## PAGE EXCERPT
++++++++++++++++++++
REPORTER FILE PHOTO Supervisor Jim Dougherty.

Supervisor Jim Dougherty.

Newsday has released its annual list of public employee salaries and reported Monday that Shelter Island Supervisor Jim Dougherty continues to be the lowest paid town supervisor in Nassau and Suffolk counties with an annual salary of $82,420.

Mr. Dougherty in a letter to the Reporter (“Your Letters” September 28) noted the difference between his pay and that of the region’s top-earning supervisor, Hempstead’s Anthony J. Santino who reportedly was paid $160,000 in 2016.

That prompted a reader to comment on the Reporter’s website that Mr. Dougherty failed to note that Shelter Island’s “per capita” payroll ($2,008) is higher than that reported for Hempstead ($231).

The searchable database on Newsday’s website invites simple comparisons — it offers bar graphs for total payroll, average pay, payroll per capita, payroll per square miles, residents per worker and overtime as a percentage of payroll. But little context is provided.
++++++++++++++++++++
## DATA BLOCK
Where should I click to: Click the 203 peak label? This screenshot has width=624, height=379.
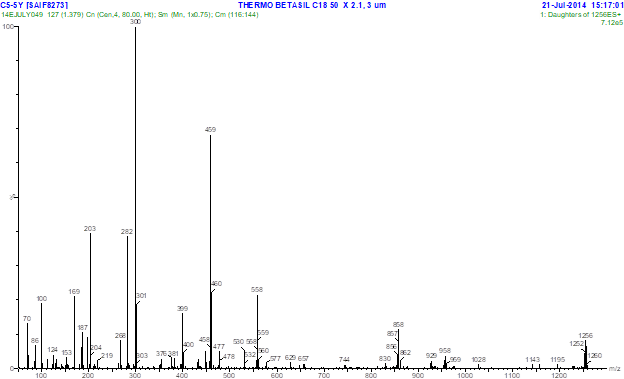tap(90, 229)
++++++++++++++++++++
## OBJECTIVES
A) Answer these questions using the supervisor pay article, one answer per line:
(i) What annual salary does it give for Jim Dougherty?
(ii) How much was Anthony J. Santino reportedly paid in 2016?
(iii) What per capita payroll does it report for Hempstead?
B) Write a continuation of the supervisor pay article that picks up after its final sentence.

## THE RESPONSES
A)
(i) $82,420
(ii) $160,000
(iii) $231

B)
For instance, Hemstead’s payroll per square miles is reported to be $1,483,678 and the figure for Shelter Island, $400,432. There is no reporting on how such information might be meaningfully applied by residents seeking to make judgments about public payrolls.

The smallest of the 15 towns and cities for which data was reported, Shelter Island (population 2,413) has the smallest payroll ($4,845,239), fewest number of employees/positions (129), and average pay in that falls middle of the pack ($37,560) and is the lowest on the East End.

Generally, top pay in the other municipalities exceeded top pay for similar positions here. Mr. Dougherty’s salary, for instance, is lower than that of 950 employees of the Town of Hempstead, where it most closely matches the earnings of an animal control officer.

Police Chief James Read topped Newsday’s Island pay list in 2016 at $209,006.

Total pay was described as including “a variety of other categories [among them] shift differential, unused vacation or sick time, etc.” Mr. Dougherty told the paper Chief Read’s total included base pay of $182,292 and  accrued time off and sick time. His compensation was fourth lowest for top police pay in the East End towns.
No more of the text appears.